Rien qu’à revoir la bande-annonce, mon cœur se serre.

Et il y a cette scène, que je voulais partager avec vous, dans laquelle il lit fort bien à ses élèves un passage de La Chute de la maison Usher, d’Edgar Poe. Pendant le film, j’étais toute ouïe, tentant de retenir chacun des mots prononcés.

Mais comme j’étais trop émue, je n’ai rien retenu et surtout pas mes larmes. Alors je l’ai retrouvé, pour le partager un peu.

« Pendant toute la journée d’automne, journée fuligineuse, sombre et muette, où les nuages pesaient lourd et bas dans le ciel, j’avais traversé seul et à cheval une étendue de pays singulièrement lugubre et, enfin, comme les ombres du soir approchaient, je me trouvai en vue de la mélancolique Maison Usher. Je ne sais comment cela se fit, mais, au premier coup d’œil que je jetai sur le bâtiment, un sentiment d’insupportable tristesse pénétra mon âme. Je dis insupportable, car cette tristesse n’était nullement tempérée par une parcelle de ce sentiment dont l’essence poétique fait presque une volupté, et dont l’âme est généralement saisie en face des images naturelles les plus sombres de la désolation et de la terreur. Je regardais le tableau placé devant moi et, rien qu’à voir la maison et la perspective caractéristique de ce domaine, les murs qui avaient froid, les fenêtres semblables à des yeux distraits, quelques bouquets de joncs vigoureux, quelques troncs d’arbres blancs et dépéris, j’éprouvais cet entier affaissement d’âme, qui, parmi les sensations terrestres, ne peut se mieux comparer qu’à l’arrière-rêverie du mangeur d’opium, à son navrant retour à la vie journalière, à l’horrible et lente retraite du voile. C’était une glace au cœur, un abattement, un malaise, une irrémédiable tristesse de pensée qu’aucun aiguillon de l’imagination ne pouvait raviver ni pousser au grand… »

Comme moi, E. a eu envie de se procurer ce recueil de nouvelles. Elle l’a fait : la dernière fois qu’on a pris le métro ensemble, elle m’a montré la jolie édition de L’Ecole des lettres, une collection du Seuil arrêtée en 1994. On est restées les yeux scotchés à ce texte magnifique jusqu’à mon arrêt.

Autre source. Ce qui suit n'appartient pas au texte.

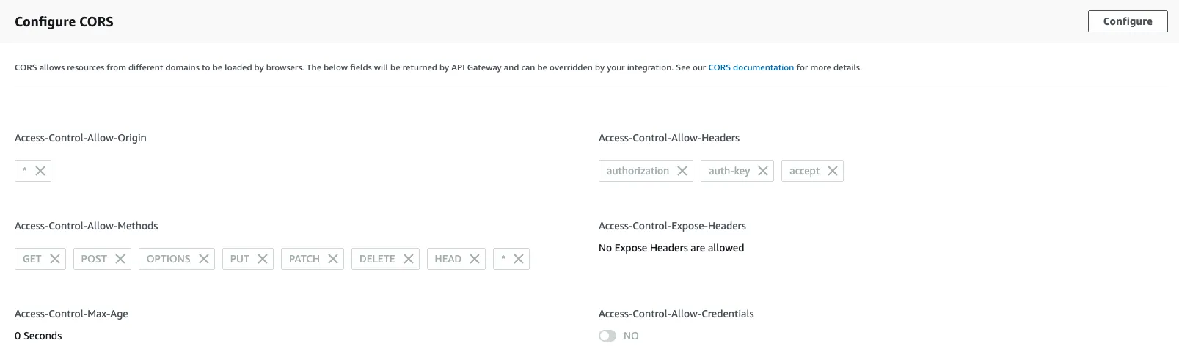Image resolution: width=1179 pixels, height=357 pixels.
Task: Remove the DELETE method tag
Action: 409,259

Je le veux aussi. Pour le lire jusqu’au bout et me replonger avec délice dans l’univers de Poe.

3 Comments so far

  1. Nymphette, 8 mars, 2012

    Un film qui m’a également beaucoup touché. (http://www.critiques-futiles.fr/films/detachment-de-t-kaye/)

  2. E., 9 mars, 2012

    Je finis « L’homme sans qualités » de Robert Musil (1800 pages!!!) et je m’y mets! Moi aussi, j’ai du mal à oublier l’infinie tristesse du personnage joué par Adrian Brody et la beauté du texte de Poe.

  3. Anne-Laure, 9 mars, 2012

    @ Nymphette : merci d’être venue partager ton avis.
    @ E. : Alors, ça avance bien cette lecture. Moi, je n’aurais pas le courage… Il faudra que tu me racontes.